By Rob Scott / @robscott33

Playoff basketball arrived for 2015 in Istanbul, as Fenerbahçe Ülker outlasted (and that really does describe it) Maccabi Tel Aviv 80-72. Here are some quickfire instant (over)reactions on a frantic Game One:

Jan Vesely was incorrigible, stuffing 23 points violently through the rim as if it had been taunting him about his aborted NBA career. This is what he was born to do: screen, dive to the rim, dunk hard; turn his teammates’ missed layups into alley-oops. The idea that he should do anything other than play at centre seems dumb.
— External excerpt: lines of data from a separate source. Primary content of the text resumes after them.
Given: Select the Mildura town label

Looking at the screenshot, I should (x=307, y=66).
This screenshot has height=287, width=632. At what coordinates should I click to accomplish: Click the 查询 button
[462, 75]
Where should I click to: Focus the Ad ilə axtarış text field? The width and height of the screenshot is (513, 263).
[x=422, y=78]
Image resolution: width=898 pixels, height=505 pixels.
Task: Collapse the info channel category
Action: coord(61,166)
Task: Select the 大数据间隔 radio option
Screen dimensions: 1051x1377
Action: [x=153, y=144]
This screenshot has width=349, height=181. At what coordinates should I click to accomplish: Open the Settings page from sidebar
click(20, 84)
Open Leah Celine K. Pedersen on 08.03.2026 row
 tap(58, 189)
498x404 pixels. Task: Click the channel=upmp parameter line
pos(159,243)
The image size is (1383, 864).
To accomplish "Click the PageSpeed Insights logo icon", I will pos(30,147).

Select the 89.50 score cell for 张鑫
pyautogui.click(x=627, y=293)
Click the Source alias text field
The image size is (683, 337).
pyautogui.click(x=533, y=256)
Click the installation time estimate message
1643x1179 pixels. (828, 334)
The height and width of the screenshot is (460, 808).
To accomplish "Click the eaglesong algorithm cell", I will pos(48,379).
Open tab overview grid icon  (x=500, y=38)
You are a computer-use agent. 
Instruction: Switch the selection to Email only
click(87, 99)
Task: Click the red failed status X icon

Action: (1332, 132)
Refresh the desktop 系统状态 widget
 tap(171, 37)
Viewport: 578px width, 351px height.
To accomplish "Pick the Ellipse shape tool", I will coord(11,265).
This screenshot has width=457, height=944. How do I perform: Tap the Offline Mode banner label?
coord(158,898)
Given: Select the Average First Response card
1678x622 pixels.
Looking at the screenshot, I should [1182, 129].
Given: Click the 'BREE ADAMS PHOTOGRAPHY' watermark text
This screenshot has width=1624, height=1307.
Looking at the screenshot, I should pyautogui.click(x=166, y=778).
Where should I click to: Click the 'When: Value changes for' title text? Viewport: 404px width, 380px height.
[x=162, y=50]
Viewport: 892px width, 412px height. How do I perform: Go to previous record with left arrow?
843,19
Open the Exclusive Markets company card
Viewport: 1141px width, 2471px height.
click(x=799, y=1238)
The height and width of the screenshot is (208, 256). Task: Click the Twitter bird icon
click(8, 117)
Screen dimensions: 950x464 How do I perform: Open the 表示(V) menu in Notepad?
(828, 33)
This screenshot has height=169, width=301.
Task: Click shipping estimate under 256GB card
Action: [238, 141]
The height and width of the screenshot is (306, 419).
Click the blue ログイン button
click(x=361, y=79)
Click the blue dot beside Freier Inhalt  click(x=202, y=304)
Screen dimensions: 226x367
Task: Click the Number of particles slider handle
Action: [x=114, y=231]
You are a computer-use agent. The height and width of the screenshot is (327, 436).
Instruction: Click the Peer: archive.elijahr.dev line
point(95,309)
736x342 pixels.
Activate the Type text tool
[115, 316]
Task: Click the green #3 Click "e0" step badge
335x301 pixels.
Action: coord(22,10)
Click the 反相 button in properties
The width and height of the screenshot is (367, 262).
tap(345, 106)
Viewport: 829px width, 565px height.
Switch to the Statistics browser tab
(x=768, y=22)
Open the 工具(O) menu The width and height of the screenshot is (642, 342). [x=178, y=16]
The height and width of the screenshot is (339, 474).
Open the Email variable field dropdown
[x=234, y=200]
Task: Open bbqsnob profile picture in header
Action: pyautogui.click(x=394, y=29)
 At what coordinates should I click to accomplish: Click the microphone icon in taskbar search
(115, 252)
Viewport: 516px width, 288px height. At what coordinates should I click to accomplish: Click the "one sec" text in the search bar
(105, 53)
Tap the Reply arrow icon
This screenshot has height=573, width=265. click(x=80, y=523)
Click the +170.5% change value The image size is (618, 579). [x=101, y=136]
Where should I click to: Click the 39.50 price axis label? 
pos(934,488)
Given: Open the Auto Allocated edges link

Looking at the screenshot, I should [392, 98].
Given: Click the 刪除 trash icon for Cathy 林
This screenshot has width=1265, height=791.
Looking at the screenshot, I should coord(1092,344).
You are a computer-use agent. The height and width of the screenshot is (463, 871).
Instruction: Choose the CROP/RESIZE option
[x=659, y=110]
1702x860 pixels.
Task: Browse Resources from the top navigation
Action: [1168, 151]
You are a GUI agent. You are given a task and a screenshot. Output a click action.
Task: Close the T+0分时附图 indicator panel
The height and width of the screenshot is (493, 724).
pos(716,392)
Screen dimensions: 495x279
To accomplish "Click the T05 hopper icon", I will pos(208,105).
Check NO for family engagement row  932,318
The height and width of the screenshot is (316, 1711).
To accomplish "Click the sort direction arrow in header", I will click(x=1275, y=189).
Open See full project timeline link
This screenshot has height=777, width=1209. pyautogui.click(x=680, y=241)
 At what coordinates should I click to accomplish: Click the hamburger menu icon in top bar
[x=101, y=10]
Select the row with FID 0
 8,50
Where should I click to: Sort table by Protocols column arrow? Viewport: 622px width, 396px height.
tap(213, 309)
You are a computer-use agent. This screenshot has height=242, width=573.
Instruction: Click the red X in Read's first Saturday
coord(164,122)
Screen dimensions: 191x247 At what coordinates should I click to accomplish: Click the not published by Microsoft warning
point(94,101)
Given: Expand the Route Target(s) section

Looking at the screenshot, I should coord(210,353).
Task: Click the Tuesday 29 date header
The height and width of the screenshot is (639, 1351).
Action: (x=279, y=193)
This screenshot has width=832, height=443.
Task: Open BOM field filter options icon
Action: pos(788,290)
No jumper, no problem.

Jeremy Pargo caused outright panic in the first half, as he hit seven of his first nine shots, racking up 25 points overall. He was unstoppable one-on-one, as the absence of Ricky Hickman was magnified. It wasn’t just the scoring; he opened up the defense for others as well, and finished with eight assists. Nikos Zisis didn’t return after halftime until midway through the fourth quarter, and he was burned badly off the dribble. Emir Preldzic backed away like a man bargaining with a hungry bear. Bogdan Bogdanovic and Kenan Sipahi tried but were still fighting round screens as Pargo showed them his heels. The best defender Fenerbahçe came up with was fatigue. Pargo ran of gas in the fourth quarter, swapping his aggressive drives for contested jumpers, not quite able to win the race to the rim.

Pargo struggled in the Top 16, but this was his finest performance since at least 2011. But Maccabi needs to find more from the bottom of its roster - Pargo played 37 minutes and his all-action style meant he had nothing left at crunch time. Marquez Haynes isn’t trusted with much, for good reason, and Sylvan Landesberg has been injured. I was fine with riding Pargo all the way in this game, with the way he was killing it. But over the rest of the series, Guy Goodes might need to find Pargo three or four minutes extra rest from somewhere.

Maccabi’s efforts to deny Andrew Goudelock the ball were mostly successful, fronting him aggressively even around midcourt. The leading scorer in the Euroleague only put up eight points on seven shots. I say mostly successful because they might need to rethink their hedging strategy. The trouble with bringing a hedge and trap on Goudelock way out beyond the arc when Nemanja Bjelica is the screener is that unlike most power forwards, Bjelica can create off the dribble, and he punished Maccabi several times in that situation.

Talking of point forwards, Fenerbahçe’s second half comeback rode on the back of Emir Preldzic. Issues defending Pargo aside, this was vintage Emir in the best sense. He finished with a triple-cinco - five points, five assists and five steals. He darted into passing lanes, squirmed away from defenders and created off the bounce like an elite playmaker. Check the highlight video from 1:05 onwards.

Alex Tyus had four goaltends. Not of the Josh Powell variety, just efforts to block shots that came fractions of a second late. Still, calm down Alex Tyus. You can’t block ’em all.

Maccabi led by 10 with 13 minutes to go, but they did it off the back of Pargo’s Derrick Rose impersonation. Whether that can be repeated is doubtful. It’s tempting to conclude that the champions landed their best punches tonight but the challengers absorbed them and fought back. Fenerbahçe had already sewn up the win in the final minute but Vesely bouncing up off the floor in celebration at taking a charge from a spent Pargo was symbolic of how momentum of the game - and maybe the series - shifted.